▸ **Problem details**
Return the lines below that contain the word "function".

▸ **Extracted information**
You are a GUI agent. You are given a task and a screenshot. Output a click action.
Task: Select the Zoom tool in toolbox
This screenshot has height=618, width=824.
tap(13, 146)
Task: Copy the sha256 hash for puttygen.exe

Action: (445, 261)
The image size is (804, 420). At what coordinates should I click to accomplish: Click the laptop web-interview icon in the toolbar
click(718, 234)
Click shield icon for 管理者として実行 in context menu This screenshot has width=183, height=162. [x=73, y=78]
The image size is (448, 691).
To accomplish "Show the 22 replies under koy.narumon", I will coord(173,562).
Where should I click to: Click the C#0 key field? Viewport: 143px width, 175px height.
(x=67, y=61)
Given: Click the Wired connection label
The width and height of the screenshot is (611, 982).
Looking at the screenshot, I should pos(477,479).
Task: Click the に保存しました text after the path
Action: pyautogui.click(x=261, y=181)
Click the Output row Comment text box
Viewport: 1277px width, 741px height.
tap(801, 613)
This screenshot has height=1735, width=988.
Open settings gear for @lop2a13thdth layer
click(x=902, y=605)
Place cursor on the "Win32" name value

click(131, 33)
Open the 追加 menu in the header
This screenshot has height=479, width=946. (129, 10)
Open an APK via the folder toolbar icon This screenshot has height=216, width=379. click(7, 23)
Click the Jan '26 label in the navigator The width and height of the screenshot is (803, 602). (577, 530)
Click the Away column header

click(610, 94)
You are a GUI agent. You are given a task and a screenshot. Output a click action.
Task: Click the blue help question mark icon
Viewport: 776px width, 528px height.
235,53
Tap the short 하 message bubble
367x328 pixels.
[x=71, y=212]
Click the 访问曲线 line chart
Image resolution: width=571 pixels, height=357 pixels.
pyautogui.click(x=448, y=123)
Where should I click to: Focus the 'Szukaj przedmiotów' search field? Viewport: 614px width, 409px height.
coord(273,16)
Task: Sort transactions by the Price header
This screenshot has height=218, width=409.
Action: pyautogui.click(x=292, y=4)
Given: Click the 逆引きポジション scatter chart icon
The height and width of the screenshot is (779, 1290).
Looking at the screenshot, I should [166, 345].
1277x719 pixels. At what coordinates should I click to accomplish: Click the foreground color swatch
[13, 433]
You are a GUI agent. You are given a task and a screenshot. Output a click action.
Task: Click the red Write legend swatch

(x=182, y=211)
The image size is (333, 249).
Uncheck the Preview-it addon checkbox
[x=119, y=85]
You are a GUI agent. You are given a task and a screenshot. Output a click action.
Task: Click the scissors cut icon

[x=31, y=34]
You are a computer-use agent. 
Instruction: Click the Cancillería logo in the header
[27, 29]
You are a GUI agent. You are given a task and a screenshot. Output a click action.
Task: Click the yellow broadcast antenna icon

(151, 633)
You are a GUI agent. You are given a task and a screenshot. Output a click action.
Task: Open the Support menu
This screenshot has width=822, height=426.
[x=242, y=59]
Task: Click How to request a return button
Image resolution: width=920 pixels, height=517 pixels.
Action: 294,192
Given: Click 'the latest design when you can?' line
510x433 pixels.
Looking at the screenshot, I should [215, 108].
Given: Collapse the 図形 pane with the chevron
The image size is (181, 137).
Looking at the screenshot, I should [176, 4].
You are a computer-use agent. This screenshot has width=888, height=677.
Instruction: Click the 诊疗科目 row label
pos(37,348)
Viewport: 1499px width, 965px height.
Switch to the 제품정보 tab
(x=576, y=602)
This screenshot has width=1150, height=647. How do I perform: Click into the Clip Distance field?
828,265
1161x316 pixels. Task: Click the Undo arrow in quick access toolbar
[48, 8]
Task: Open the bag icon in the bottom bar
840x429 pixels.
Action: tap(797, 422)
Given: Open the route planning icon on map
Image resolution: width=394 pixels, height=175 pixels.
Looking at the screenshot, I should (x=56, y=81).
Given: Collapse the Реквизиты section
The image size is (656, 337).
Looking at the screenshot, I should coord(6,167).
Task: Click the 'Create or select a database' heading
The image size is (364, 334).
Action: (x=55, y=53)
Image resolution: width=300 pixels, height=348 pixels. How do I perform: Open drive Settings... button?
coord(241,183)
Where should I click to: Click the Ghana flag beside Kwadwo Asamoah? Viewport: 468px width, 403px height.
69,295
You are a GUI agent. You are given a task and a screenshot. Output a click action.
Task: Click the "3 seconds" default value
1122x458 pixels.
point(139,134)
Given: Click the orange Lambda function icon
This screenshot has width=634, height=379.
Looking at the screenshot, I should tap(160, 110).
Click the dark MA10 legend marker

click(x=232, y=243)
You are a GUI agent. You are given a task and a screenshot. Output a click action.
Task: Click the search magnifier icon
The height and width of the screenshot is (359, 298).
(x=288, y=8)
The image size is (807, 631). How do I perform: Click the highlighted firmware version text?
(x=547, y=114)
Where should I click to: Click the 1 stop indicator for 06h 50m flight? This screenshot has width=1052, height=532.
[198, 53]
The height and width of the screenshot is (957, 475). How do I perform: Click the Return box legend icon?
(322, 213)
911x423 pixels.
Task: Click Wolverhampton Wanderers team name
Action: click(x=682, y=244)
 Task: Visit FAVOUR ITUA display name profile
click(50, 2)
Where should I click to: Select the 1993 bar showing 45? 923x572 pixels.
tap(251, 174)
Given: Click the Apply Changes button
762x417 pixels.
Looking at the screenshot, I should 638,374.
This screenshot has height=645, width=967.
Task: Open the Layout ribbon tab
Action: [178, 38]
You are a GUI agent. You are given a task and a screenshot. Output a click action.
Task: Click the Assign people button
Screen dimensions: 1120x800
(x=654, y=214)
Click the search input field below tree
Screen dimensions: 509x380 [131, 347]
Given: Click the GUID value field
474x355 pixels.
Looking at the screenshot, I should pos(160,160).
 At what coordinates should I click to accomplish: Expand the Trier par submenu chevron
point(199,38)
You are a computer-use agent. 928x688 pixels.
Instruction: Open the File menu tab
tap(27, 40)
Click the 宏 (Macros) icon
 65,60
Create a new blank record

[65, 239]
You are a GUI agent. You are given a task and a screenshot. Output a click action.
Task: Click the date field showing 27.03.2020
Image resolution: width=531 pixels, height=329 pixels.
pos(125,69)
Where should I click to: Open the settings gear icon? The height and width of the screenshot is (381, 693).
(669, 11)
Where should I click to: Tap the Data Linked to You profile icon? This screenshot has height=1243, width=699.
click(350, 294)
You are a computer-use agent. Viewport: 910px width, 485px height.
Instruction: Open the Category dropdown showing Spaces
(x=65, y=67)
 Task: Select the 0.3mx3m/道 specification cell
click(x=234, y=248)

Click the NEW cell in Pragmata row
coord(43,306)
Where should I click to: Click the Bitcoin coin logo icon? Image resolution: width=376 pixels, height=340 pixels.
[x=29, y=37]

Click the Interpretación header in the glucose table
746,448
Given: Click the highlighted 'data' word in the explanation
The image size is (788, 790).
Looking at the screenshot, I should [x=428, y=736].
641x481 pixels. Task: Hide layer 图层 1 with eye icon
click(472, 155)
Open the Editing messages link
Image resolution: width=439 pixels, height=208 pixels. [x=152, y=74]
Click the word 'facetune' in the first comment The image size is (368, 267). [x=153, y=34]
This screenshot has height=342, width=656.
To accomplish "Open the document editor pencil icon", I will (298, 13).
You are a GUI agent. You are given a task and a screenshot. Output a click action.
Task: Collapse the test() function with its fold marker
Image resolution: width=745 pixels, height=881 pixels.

▸ **Solution to the problem**
Given: Click the orange Lambda function icon
Task: Collapse the test() function with its fold marker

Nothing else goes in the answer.